# Hydralic fluid for bar oil?



## avalancher (Jul 17, 2008)

I recently stopped by a logging crew that is working in our area, I clean up all the pieces cut off the ends of logs at the knuckle boom before they load the trucks(and get some nice wood too!) and noticed one of the guys pumping hydralic oil from a drum into a one gallon container. Then he sauntered over to his saw on the tailgate and filled up the oil reservoir. I asked him about it, and he said hydralic oil by the drum is far cheaper than bar oil, and works just as good. Anyone use this stuff, or know if its as good as genuine bar oil?
I buy my stuff from Walmart, the cheapest place in town. they have one gallon jugs for 5 bucks and some change, and seems to work just fine. Wondered if hydralic oil is really cheaper by the drum?


----------



## peterrum (Jul 17, 2008)

Not sure about the hydraulic fluid, I get my chain oil from Wlmart as well. Is hydraulic fluid by the gallon any cheaper than the chain oil. I'm always looking to save a nickle if it works.


----------



## TJ-Bill (Jul 17, 2008)

I could have sworn I heard my buddy say they used to used old motor oil for bar oil.. I'll have to ask him again..


----------



## gtstang462002 (Jul 17, 2008)

back when I was runnin pouland and crapsman saws I used old motor oil. Havn't gotten the courage to do such in the stihls though... I used to use the motor oil as 2 cycle oil as well... Did that for years for casual cutting....


----------



## Booshcat (Jul 17, 2008)

Last time I bought new Hydraulic Oil for my splitter, I believe it was around $8 a gallon.

I guess it's cheaper if you are getting it free from the boss.


----------



## avalancher (Jul 17, 2008)

I wouldnt even consider using old motor oil for bar or 2 cycle oil. Old motor oil for one is full of tiny metal fragments, do you really want to run that through your chainsaw? Or have it run between your saw chain and bar?
Second, motor oil doesnt have any cling properties, so it is going to fling off the bar at the tip. Right before it runs over the tip and back through the wood. No oil or very little oil is still on that bar and chain as it is ran through the wood. 
Bar oil isnt expensive enough for me to gamble a bar and chain, especially when you consider what a 30 inch bar and chain will run you.


----------



## 2FatGuys (Jul 17, 2008)

TJ-Bill said:


> I could have sworn I heard my buddy say they used to used old motor oil for bar oil.. I'll have to ask him again..



Back in my younger / dumber days, we kept used motor oil for bar oil. Now, however, studies have shown the health problems associated with excessive exposure to it.

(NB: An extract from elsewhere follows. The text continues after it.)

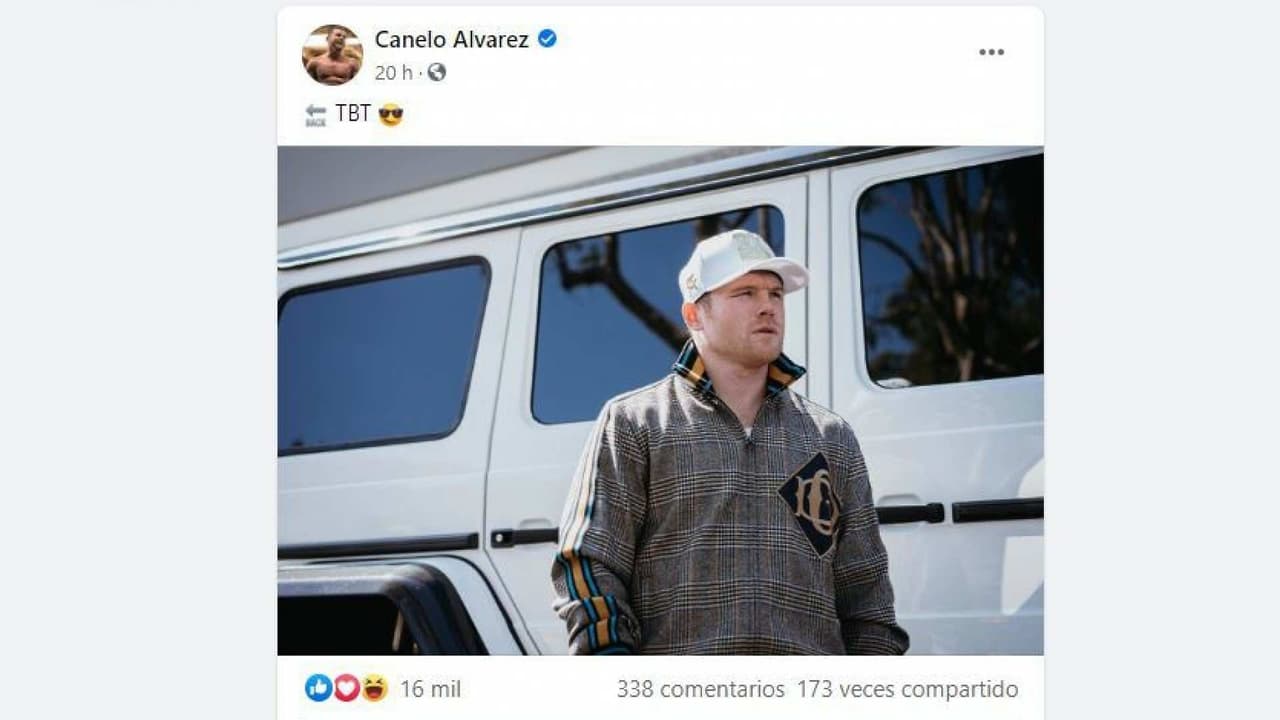The width and height of the screenshot is (1280, 720).
Task: Click the blue verified badge icon
Action: pyautogui.click(x=547, y=39)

The carbon / oil combination has been proven to be carcinogenic. It is dirty, smelly and does a poor job of lubrication. There is no way I'd stray from a good quality bar oil when expecting it to protect my investment in bars and chains. Let's face it... some of us are running bars that cost more than some of the saws being discussed on this site! For the cost of one good quality 60" bar, you could buy several Poulan or Crapsman saws....


----------



## Jkebxjunke (Jul 17, 2008)

The price of bars, chains and saws... I think I will stick with bar oil... It sticks better to the bar and chain especially when you have saws with non adjustable oilers and you have to make due with the frugal amount that it puts on the bar. I think I can afford 2-3 quarts of the good stuff a year especially if you spend 3-500 and up for a new saw... are you really gonna take the chance of screwing up a $500+ saw for a few cents? the only thing I use used oil for is manure spreader bed chains and any other equipment that has chains ( like a log elevator which is on my wish list )


----------



## Mike Van (Jul 17, 2008)

When I was 16 [mid 60's] I used 10 weight oil in the winter, 30 in the summer. It worked fine, back then I didn't even know they made 'bar oil' I don't know why hydraulic oil wouldn't, it sure is slippery on a floor - Never used old oil though [even as cheap as I am] It is full of crap, back then we threw it on the driveway to keep the dust down. Probably go to the 'big house' if you did that today.


----------



## Jkebxjunke (Jul 17, 2008)

Mike Van said:


> When I was 16 [mid 60's] I used 10 weight oil in the winter, 30 in the summer. It worked fine, back then I didn't even know they made 'bar oil' I don't know why hydraulic oil wouldn't, it sure is slippery on a floor - Never used old oil though [even as cheap as I am] It is full of crap, back then we threw it on the driveway to keep the dust down. Probably go to the 'big house' if you did that today.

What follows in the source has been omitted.